When faced with the choice between fines and possible criminal liability or removing possibly ‘infringing’ content companies will no doubt act cautiously. This will lead to wrong calls being made, just as in Germany where the NetzDG Act has led to satire material being incorrectly removed. A number of organisations have already been vocal in their concerns - Big Brother Watch, Article 19, the Open Rights Group and Index on Censorship for example signed a joint letter highlighting censorship concerns and comparing the proposals to those seen in China or Russia.
These concerns are precisely why effective oversight and governance will be critical for any regulator. With the ability to effectively outlaw types of speech online the regulator will have an unparalleled position in modern Britain. It is only right that Parliament has a central role in providing oversight of this new regime.
Parity between online and offline:
Rather than ensuring that what is unacceptable offline is unacceptable online – a principle which techUK agrees with entirely, the new framework proposed will not so much level the playing fields between the online and offline world as it will slant them in the opposite direction, creating limits on speech online that have precedence in the offline world.

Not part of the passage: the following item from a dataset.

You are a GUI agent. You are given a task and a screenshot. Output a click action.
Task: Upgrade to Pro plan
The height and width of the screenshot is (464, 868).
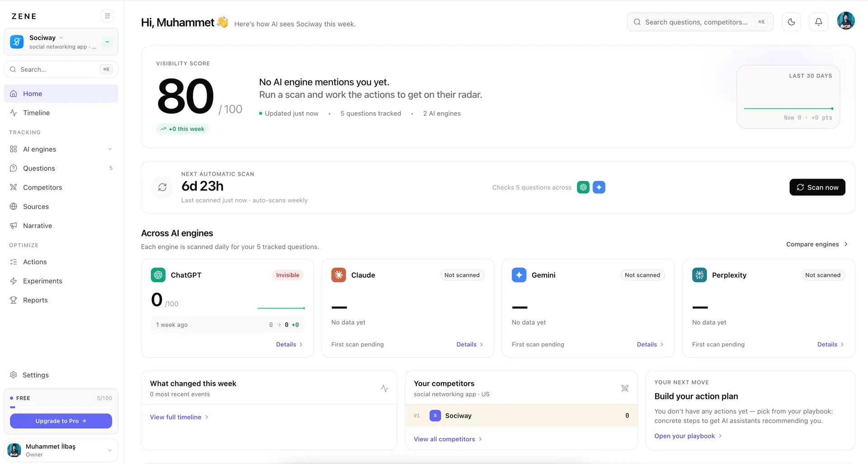[61, 421]
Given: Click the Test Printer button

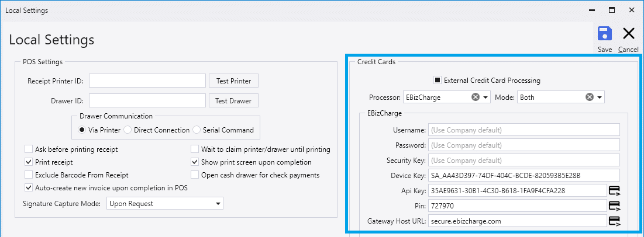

The Secretary of State has been at pains to stress that “journalistic or editorial content will not be affected by the regulatory framework” but little detail has been given on how this will work in practice. How will online platforms identify legitimate journalists? Would a journalist be free to publish content online but any further discussion of it in the comments would have to be deleted? If a well-known newspaper uploads an article to an online platform where it receives complaints for offensive material does that platform have a Duty of Care to remove it?
It is important that we avoid these disparities between what is acceptable offline and online and be clear about how proposed ‘exceptions’ would work in practice.
Education and media literacy:
Education and media literacy should have been a strong pillar in any new framework – instead the White Paper presents it as an after-thought, dedicating little over ten pages (a tenth of the White Paper) to discussing this critical issue. Ten pages that predominantly only signal what is already happening. And the good news is there is already a lot going on this space. Industry has dedicated significant resource to increasing awareness of online harms and promoting safety online through funding charities such as Childnet and the NSPCC to industry led initiatives such as Internet Matters.
We must equip our young people, vulnerable adults and frankly the entire population, to be able to engage with the internet critically and safely. We would have hoped for a bolder and more radical approach from Government in this space and look forward to engaging with them further to build resilience and literacy for all.
While it is a start, if the new regulatory regime is to be truly effective at tackling online harms then significant work needs to be done to clear up uncertainties and create more precise definitions and expectations.
techUK stands ready to work with Government to help get these issues right, but whatever form the regime ultimately takes we must be clear on one thing – this is not a silver bullet. Harms will inevitably still occur online and we must take a dual track approach to equip individuals with the skills and resilience to manage when they do, as well as trying to minimise their occurrence.
The UK should be aiming to be a world-leader in this space but we should not be creating a new framework that can be copied-and-pasted to less scrupulous regimes. It needs to be a system that strikes the balance between making the UK the safest place to be online and the best place to start and scale a tech company (an ambition set out in the Government’s own Digital Charter). The hard work starts now, and the next 12 weeks of consultation will be crucial.